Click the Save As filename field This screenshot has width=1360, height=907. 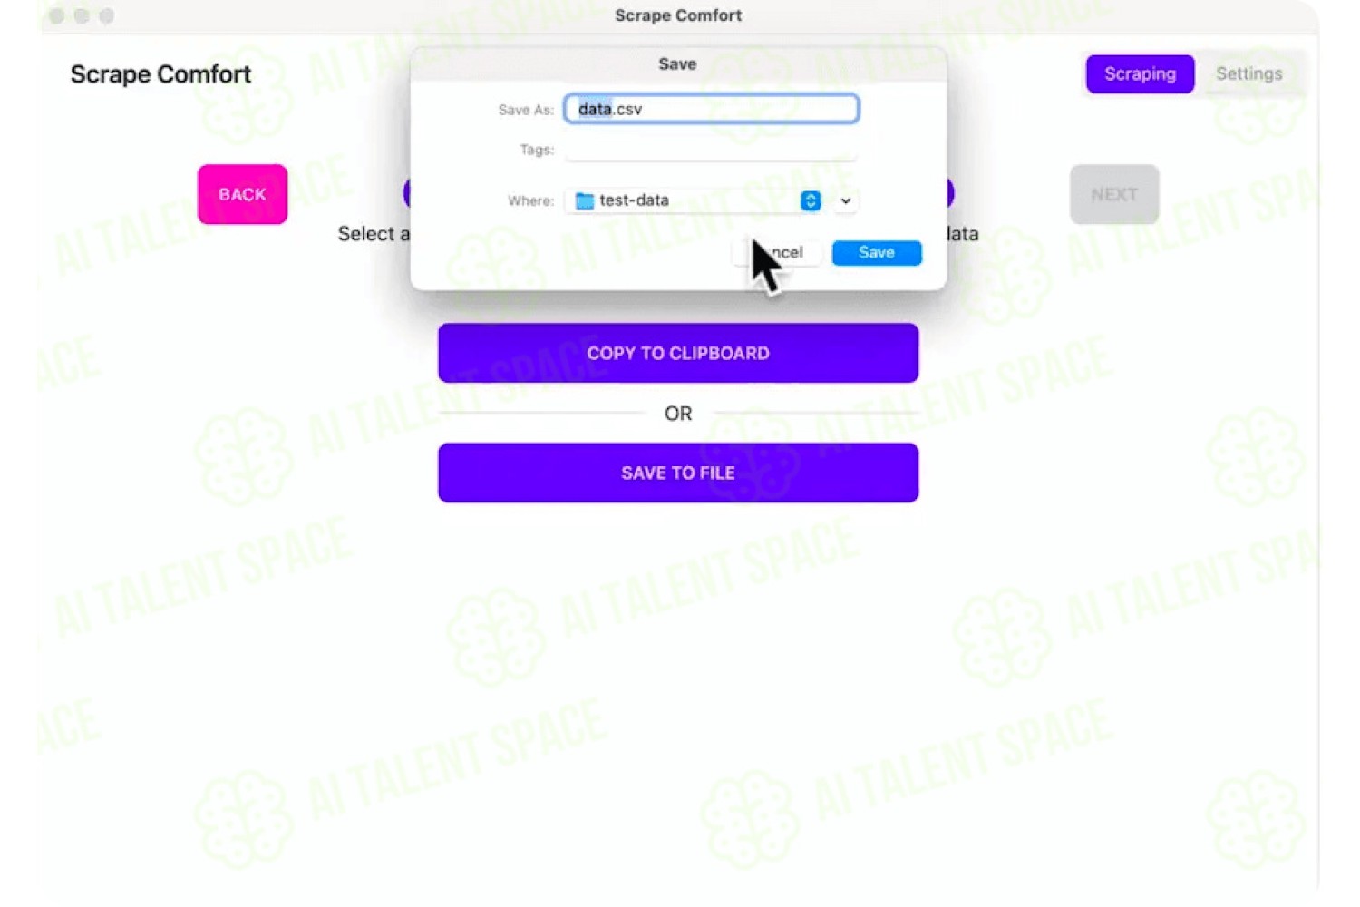coord(712,109)
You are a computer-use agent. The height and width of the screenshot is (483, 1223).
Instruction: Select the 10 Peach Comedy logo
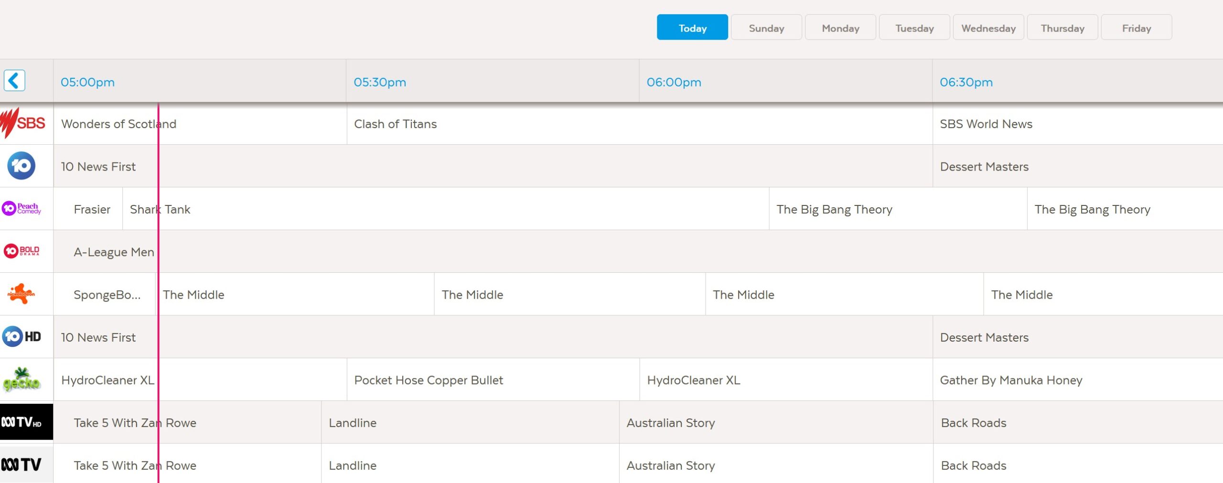[21, 208]
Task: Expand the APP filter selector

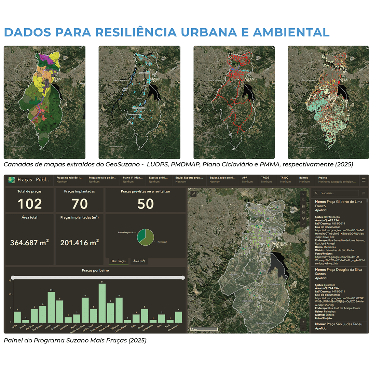Action: [x=247, y=180]
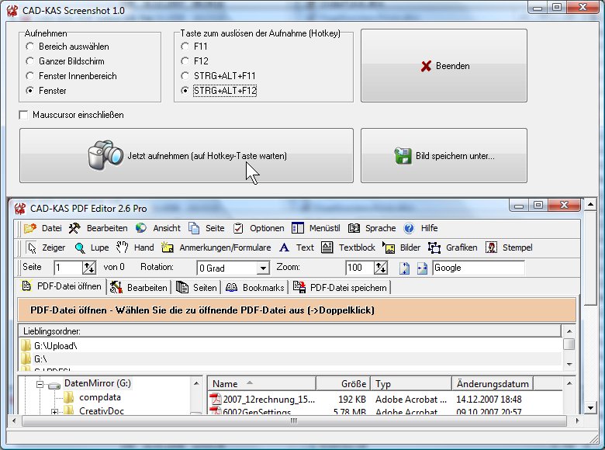605x450 pixels.
Task: Collapse the DatenMirror (G:) drive node
Action: pos(37,383)
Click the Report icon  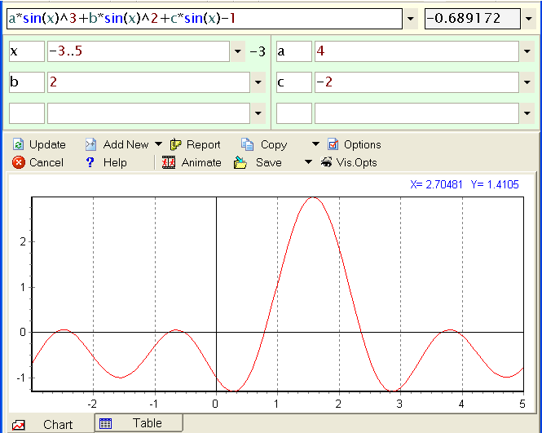pyautogui.click(x=175, y=144)
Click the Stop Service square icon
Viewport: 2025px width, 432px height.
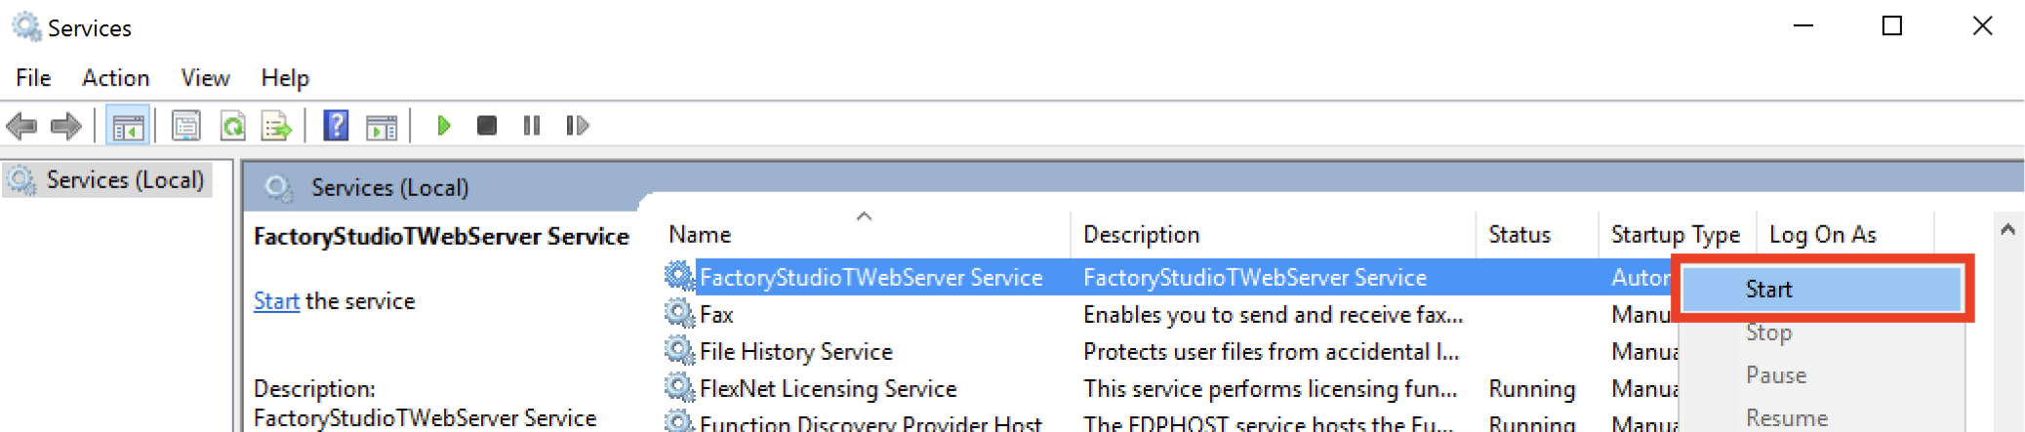(x=487, y=126)
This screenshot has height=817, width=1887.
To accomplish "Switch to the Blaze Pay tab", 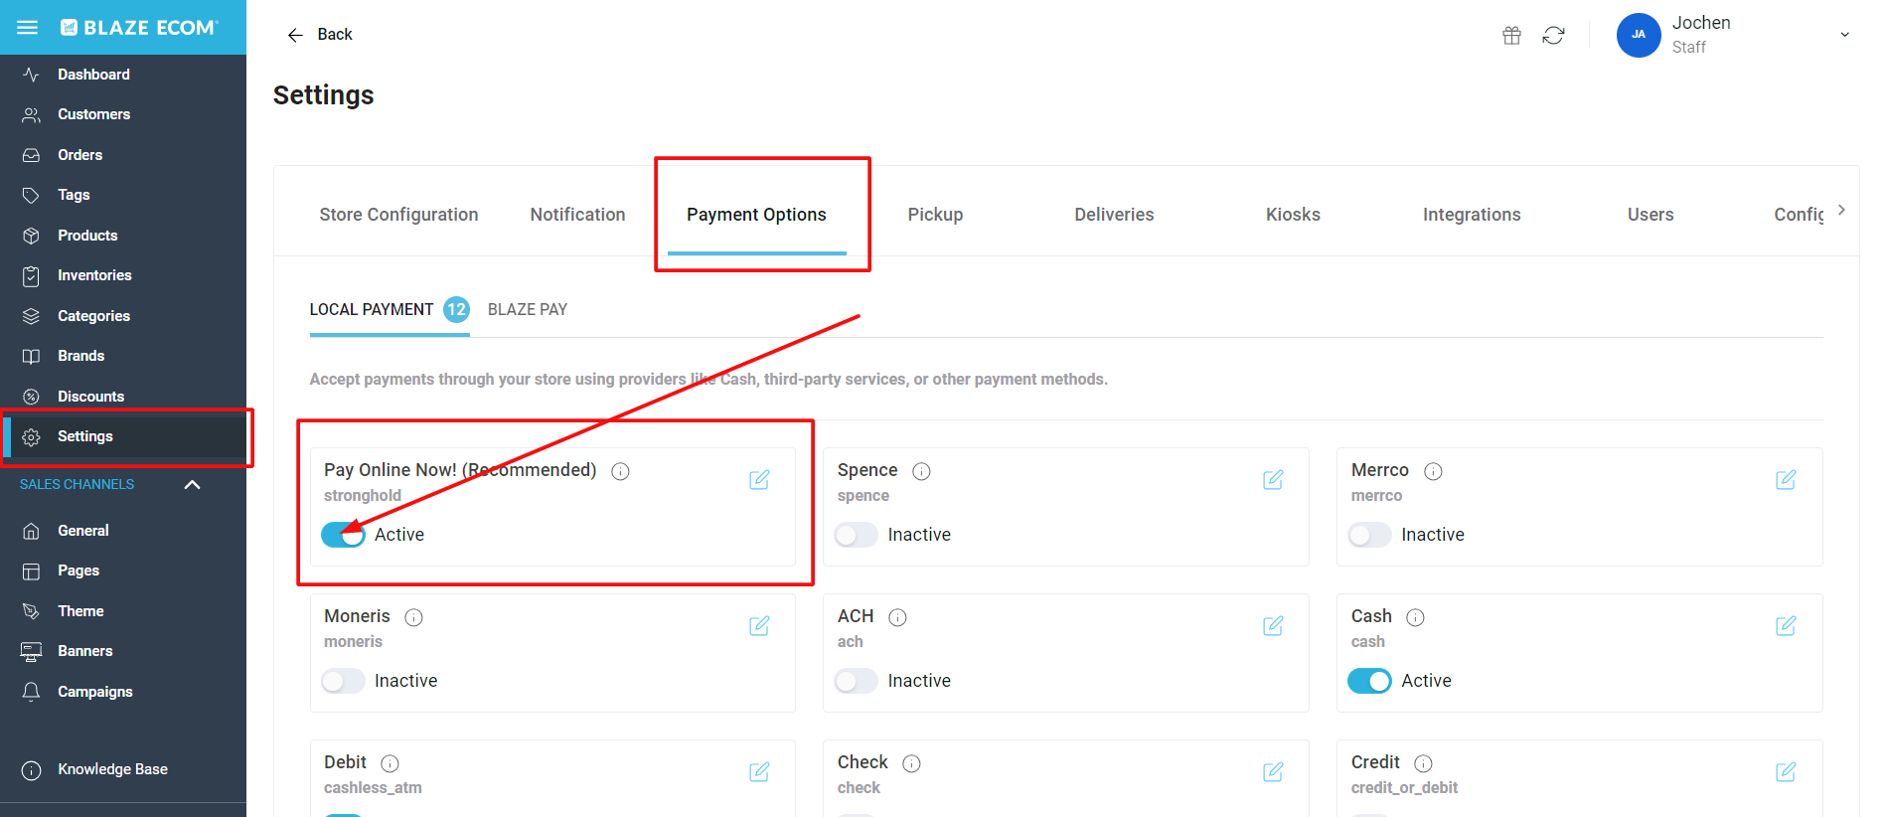I will tap(527, 309).
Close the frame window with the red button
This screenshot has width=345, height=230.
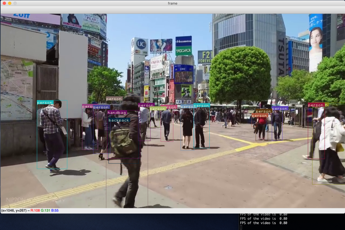pos(4,3)
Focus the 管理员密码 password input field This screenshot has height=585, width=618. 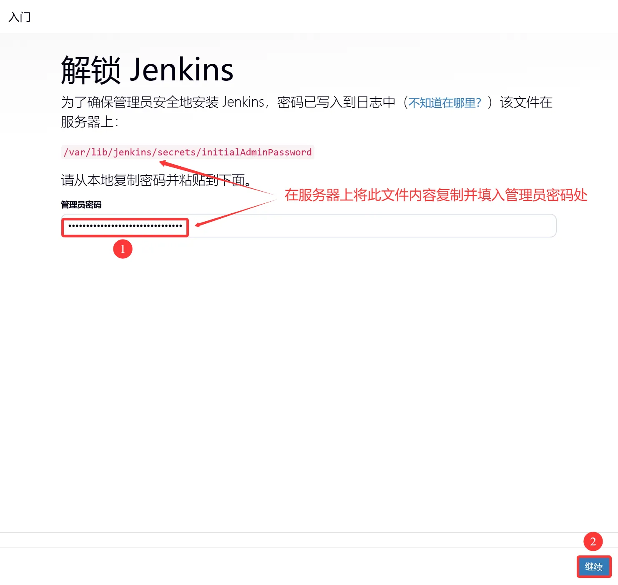[309, 226]
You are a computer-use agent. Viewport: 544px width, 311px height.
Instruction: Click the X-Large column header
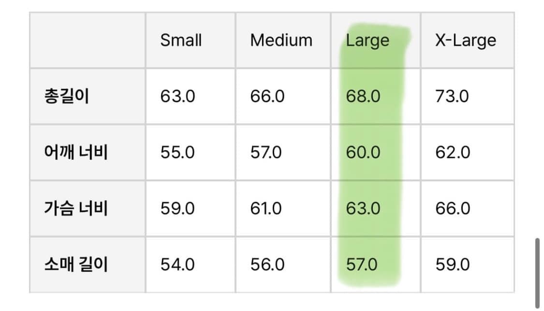465,40
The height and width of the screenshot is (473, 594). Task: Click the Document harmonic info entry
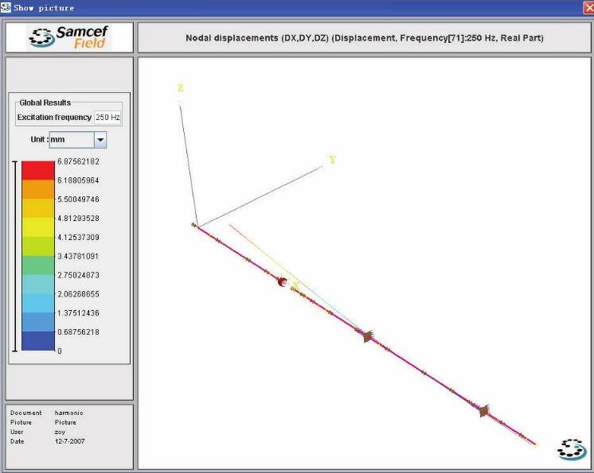(x=68, y=413)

> [TASK OBJECTIVE]
Find the line containing "The height and width of the screenshot is (473, 594)." in the records above and restate it, and each line after it through the end, word for word, dropping the pictures.

> [YOUR RESPONSE]
The height and width of the screenshot is (473, 594). Task: Click the Document harmonic info entry
(x=68, y=413)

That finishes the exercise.